Most of the work being done within Seq.timed
is the stopping and starting of timers used to calculate the upstream/downstream ratio. We can speed things up significantly by removing that feature and measuring only the total throughput. I’ve called that version Seq.timedSlim
.
// 1000000 items 8791000.00ns 0.11 items/ns 8.79 ns/item
Enumerable.Range(1, 1000000)
|> Seq.timedSlim None Scale.ns
|> Seq.length
// 1000000 items 13693300.00ns 0.07 items/ns 13.69 ns/item
Enumerable.Range(1, 1000000)
|> Seq.timedSlim None (fun _ _ _ -> ())
|> Seq.timedSlim None Scale.ns
|> Seq.length
// 1000000 items 18784500.00ns 0.05 items/ns 18.78 ns/item
Enumerable.Range(1, 1000000)
|> Seq.timedSlim None (fun _ _ _ -> ())
|> Seq.timedSlim None (fun _ _ _ -> ())
|> Seq.timedSlim None Scale.ns
|> Seq.length
Once again considering the deltas and rounding up, it appears this version is about 10x faster, slowing throughput by only <10ns/item. One needs to be processing 10M items/sec before Seq.timedSlim
makes more than 1% impact.

Given information:
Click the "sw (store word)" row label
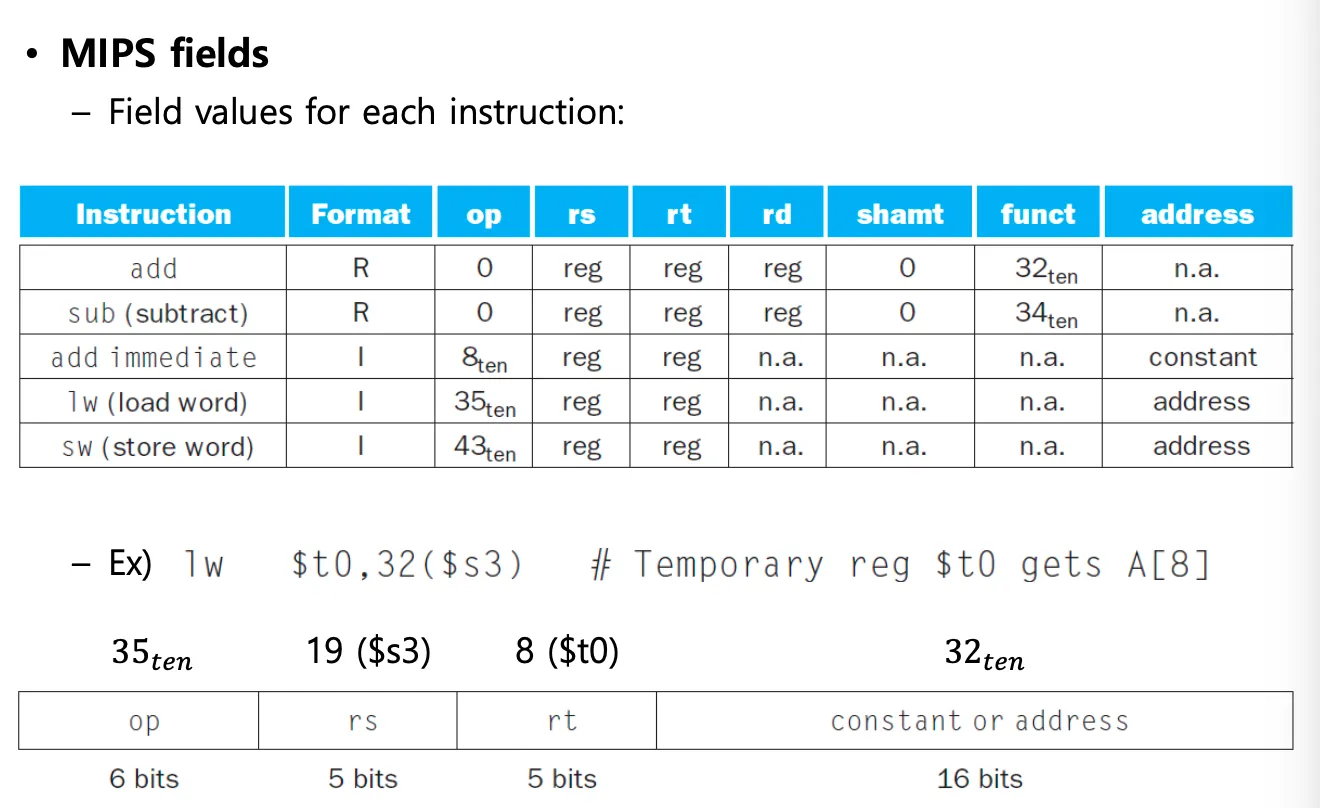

Set of tasks:
1. In the passage about timing sequence throughput, how many items per second must one be processing before Seq.timedSlim has more than a 1% impact?
2. Write the next part of the passage about timing sequence throughput, starting after its final sentence.

Numbered answers:
1. 10M items per second.

2.
Code
Full implementation is below. A few notes/gotchas:
- The final callback won’t be invoked if the downstream consumer stops before the upstream source is finished. e.g. when the sequence is shortened downstream by
Seq.take
. - Beware of transformations like
Seq.sort
which slurp in the entire upstream sequence at full speed before doing any work to contribute downstream. - Beware of sequences that do their work not in
MoveNext()
but inCurrent
. Whether to assign the cost ofCurrent
to the upstream or downstream sequence is debatable, but I’ve left it assigned to downstream.
open System
open System.Collections
open System.Collections.Generic
open System.Diagnostics
module Seq =
type private TimedEnumerator<'t>(source : IEnumerator<'t>, blockSize, f) =
let swUpstream = Stopwatch()
let swDownstream = Stopwatch()
let swTotal = Stopwatch()
let mutable count = 0
interface IEnumerator<'t> with
member __.Reset() = failwith "not implemented"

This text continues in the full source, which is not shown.